Son nom revient souvent dans les annales de la Sierra Leone : à l’issue du conflit qui pendant onze ans a déchiré son pays bien-aimé, elle a été l’unique femme du gouvernement, en capacité de ministre de l’Éducation. Ayant aujourd’hui atteint la soixantaine, Christiana Thorpe est connue pour être le leader qui a restructuré le système électoral entier de la Sierra Leone pendant ses près de dix ans au poste de commissaire-en-chef de la commission électorale.
Elle a passé une bonne partie de son enfance à jouer à l’enseignante avec les enfants de son voisinage, tout en assimilant les profondes leçons religieuses qu’elle recevait de sa grand-mère.
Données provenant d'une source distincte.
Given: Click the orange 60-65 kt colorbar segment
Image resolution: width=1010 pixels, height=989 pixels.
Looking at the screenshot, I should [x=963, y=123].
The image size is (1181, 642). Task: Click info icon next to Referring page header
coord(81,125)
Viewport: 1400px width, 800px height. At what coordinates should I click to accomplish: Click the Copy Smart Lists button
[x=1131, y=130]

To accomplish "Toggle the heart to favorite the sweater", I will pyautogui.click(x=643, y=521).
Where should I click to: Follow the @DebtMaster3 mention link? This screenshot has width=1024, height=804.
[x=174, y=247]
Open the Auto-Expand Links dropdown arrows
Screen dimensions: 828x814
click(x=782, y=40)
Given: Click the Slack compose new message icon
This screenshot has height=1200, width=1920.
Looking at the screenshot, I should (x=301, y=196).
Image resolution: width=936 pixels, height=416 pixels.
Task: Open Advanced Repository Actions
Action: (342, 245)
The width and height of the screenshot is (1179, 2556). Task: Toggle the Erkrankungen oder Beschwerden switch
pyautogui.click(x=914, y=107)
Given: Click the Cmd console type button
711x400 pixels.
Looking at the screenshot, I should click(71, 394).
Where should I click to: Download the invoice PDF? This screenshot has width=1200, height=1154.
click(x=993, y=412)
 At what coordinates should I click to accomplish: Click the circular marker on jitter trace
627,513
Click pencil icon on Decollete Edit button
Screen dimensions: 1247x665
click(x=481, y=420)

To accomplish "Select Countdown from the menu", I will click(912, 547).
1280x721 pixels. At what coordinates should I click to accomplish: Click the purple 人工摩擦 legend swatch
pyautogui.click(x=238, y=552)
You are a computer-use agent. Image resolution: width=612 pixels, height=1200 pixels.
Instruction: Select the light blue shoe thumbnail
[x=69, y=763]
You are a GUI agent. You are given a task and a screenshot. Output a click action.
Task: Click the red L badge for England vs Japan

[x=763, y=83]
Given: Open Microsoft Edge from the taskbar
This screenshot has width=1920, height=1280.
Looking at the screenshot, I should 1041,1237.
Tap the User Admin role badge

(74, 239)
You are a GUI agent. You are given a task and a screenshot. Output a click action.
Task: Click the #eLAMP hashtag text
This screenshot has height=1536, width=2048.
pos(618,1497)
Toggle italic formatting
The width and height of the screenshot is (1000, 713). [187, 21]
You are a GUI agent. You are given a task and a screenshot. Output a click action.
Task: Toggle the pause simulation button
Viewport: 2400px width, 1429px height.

Devenue adolescente, elle a décidé de rejoindre un couvent en Irlande, un pays où à son sens le soleil présente un aspect et procure un sentiment tout autre que celui qui brille dans sa ville natale. Ayant obtenu un diplôme universitaire en Irlande, suivi d’une maîtrise et d’un doctorat aux Antilles britanniques, elle a décidé de retourner en Sierra Leone. Reconnaissante pour l’expérience acquise au cours de ses années passées à l’étranger, elle était prête à s’adonner à la tâche de faire de l’éducation une grande voie accueillante menant à davantage de liberté pour les femmes.
Soucieuse avant tout d’aider des filles à terminer l’école secondaire, Christiana Thorpe s’est alors lancée dans l’enseignement. Confrontée à des situations où les élèves lui parlaient des fortes pressions qui les poussaient à abandonner l’école afin de participer aux tâches domestiques, elle est devenue la directrice de l’établissement afin de trouver des moyens innovants pour garder les filles à l’école afin qu’elles achèvent leur scolarité.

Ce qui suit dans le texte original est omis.